::: EXTRACTED DATA

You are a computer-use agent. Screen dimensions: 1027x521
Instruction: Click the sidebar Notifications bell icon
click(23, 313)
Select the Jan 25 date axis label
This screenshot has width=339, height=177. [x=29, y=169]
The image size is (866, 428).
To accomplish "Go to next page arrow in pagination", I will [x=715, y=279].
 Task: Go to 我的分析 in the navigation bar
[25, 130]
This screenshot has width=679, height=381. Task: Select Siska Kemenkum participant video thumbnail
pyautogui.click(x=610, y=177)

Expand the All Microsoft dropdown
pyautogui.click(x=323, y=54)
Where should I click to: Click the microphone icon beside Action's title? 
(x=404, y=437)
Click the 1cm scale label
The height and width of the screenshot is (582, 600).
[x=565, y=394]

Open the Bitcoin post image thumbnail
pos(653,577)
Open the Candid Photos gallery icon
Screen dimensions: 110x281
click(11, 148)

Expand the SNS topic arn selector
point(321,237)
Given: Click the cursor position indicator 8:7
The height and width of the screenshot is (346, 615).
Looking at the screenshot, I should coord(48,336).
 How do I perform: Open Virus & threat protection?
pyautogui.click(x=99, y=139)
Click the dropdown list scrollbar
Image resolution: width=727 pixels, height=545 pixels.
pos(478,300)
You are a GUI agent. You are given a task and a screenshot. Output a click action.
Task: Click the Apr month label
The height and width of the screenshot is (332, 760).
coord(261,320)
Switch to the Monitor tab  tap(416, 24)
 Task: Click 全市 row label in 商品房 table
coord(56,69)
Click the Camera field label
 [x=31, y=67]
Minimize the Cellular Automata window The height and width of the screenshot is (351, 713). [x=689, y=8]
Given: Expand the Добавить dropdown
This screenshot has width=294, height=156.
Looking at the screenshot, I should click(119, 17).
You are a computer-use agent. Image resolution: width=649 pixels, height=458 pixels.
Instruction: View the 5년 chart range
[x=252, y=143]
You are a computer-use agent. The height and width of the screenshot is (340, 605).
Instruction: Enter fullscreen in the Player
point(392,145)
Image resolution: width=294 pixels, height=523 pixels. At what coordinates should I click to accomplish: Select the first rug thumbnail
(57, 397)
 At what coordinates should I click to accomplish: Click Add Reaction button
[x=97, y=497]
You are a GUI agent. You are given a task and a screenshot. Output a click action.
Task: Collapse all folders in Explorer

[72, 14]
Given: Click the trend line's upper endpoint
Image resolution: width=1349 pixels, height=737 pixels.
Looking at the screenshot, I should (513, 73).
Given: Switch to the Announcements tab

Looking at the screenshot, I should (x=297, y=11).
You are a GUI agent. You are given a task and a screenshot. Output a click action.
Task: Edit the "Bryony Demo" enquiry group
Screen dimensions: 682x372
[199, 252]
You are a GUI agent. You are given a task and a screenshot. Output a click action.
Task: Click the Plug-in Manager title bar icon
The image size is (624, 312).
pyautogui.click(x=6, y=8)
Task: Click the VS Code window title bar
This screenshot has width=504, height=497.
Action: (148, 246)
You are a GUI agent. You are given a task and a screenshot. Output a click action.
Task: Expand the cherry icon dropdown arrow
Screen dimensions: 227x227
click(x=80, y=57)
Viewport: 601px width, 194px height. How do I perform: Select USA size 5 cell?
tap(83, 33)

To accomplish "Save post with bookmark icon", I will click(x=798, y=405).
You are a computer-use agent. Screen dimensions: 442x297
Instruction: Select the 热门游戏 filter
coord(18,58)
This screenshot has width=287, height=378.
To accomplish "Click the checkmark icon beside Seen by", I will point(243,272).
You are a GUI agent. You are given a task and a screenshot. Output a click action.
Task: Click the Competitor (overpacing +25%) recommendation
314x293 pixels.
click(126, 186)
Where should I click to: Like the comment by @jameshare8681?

::::::

- TASK TO COMPLETE: The expected output is an exact copy of all the records above.

- COMPLETED EXERCISE:
You are a computer-use agent. Screen dimensions: 1027x521
Instruction: Click the sidebar Notifications bell icon
click(23, 313)
Select the Jan 25 date axis label
This screenshot has width=339, height=177. [x=29, y=169]
The image size is (866, 428).
To accomplish "Go to next page arrow in pagination", I will [x=715, y=279].
 Task: Go to 我的分析 in the navigation bar
[25, 130]
This screenshot has width=679, height=381. Task: Select Siska Kemenkum participant video thumbnail
pyautogui.click(x=610, y=177)

Expand the All Microsoft dropdown
pyautogui.click(x=323, y=54)
Where should I click to: Click the microphone icon beside Action's title? 
(x=404, y=437)
Click the 1cm scale label
The height and width of the screenshot is (582, 600).
[x=565, y=394]

Open the Bitcoin post image thumbnail
pos(653,577)
Open the Candid Photos gallery icon
Screen dimensions: 110x281
click(11, 148)

Expand the SNS topic arn selector
point(321,237)
Given: Click the cursor position indicator 8:7
The height and width of the screenshot is (346, 615).
Looking at the screenshot, I should coord(48,336).
 How do I perform: Open Virus & threat protection?
pyautogui.click(x=99, y=139)
Click the dropdown list scrollbar
Image resolution: width=727 pixels, height=545 pixels.
pos(478,300)
You are a GUI agent. You are given a task and a screenshot. Output a click action.
Task: Click the Apr month label
The height and width of the screenshot is (332, 760).
coord(261,320)
Switch to the Monitor tab  tap(416, 24)
 Task: Click 全市 row label in 商品房 table
coord(56,69)
Click the Camera field label
 [x=31, y=67]
Minimize the Cellular Automata window The height and width of the screenshot is (351, 713). [x=689, y=8]
Given: Expand the Добавить dropdown
This screenshot has width=294, height=156.
Looking at the screenshot, I should click(119, 17).
You are a computer-use agent. Image resolution: width=649 pixels, height=458 pixels.
Instruction: View the 5년 chart range
[x=252, y=143]
You are a computer-use agent. The height and width of the screenshot is (340, 605).
Instruction: Enter fullscreen in the Player
point(392,145)
Image resolution: width=294 pixels, height=523 pixels. At what coordinates should I click to accomplish: Select the first rug thumbnail
(57, 397)
 At what coordinates should I click to accomplish: Click Add Reaction button
[x=97, y=497]
You are a GUI agent. You are given a task and a screenshot. Output a click action.
Task: Collapse all folders in Explorer

[72, 14]
Given: Click the trend line's upper endpoint
Image resolution: width=1349 pixels, height=737 pixels.
Looking at the screenshot, I should (513, 73).
Given: Switch to the Announcements tab

Looking at the screenshot, I should (x=297, y=11).
You are a GUI agent. You are given a task and a screenshot. Output a click action.
Task: Edit the "Bryony Demo" enquiry group
Screen dimensions: 682x372
[199, 252]
You are a GUI agent. You are given a task and a screenshot. Output a click action.
Task: Click the Plug-in Manager title bar icon
The image size is (624, 312).
pyautogui.click(x=6, y=8)
Task: Click the VS Code window title bar
This screenshot has width=504, height=497.
Action: (148, 246)
You are a GUI agent. You are given a task and a screenshot. Output a click action.
Task: Expand the cherry icon dropdown arrow
Screen dimensions: 227x227
click(x=80, y=57)
Viewport: 601px width, 194px height. How do I perform: Select USA size 5 cell?
tap(83, 33)

To accomplish "Save post with bookmark icon", I will click(x=798, y=405).
You are a computer-use agent. Screen dimensions: 442x297
Instruction: Select the 热门游戏 filter
coord(18,58)
This screenshot has width=287, height=378.
To accomplish "Click the checkmark icon beside Seen by", I will point(243,272).
You are a GUI agent. You are given a task and a screenshot. Output a click action.
Task: Click the Competitor (overpacing +25%) recommendation
314x293 pixels.
click(126, 186)
Where should I click to: Like the comment by @jameshare8681?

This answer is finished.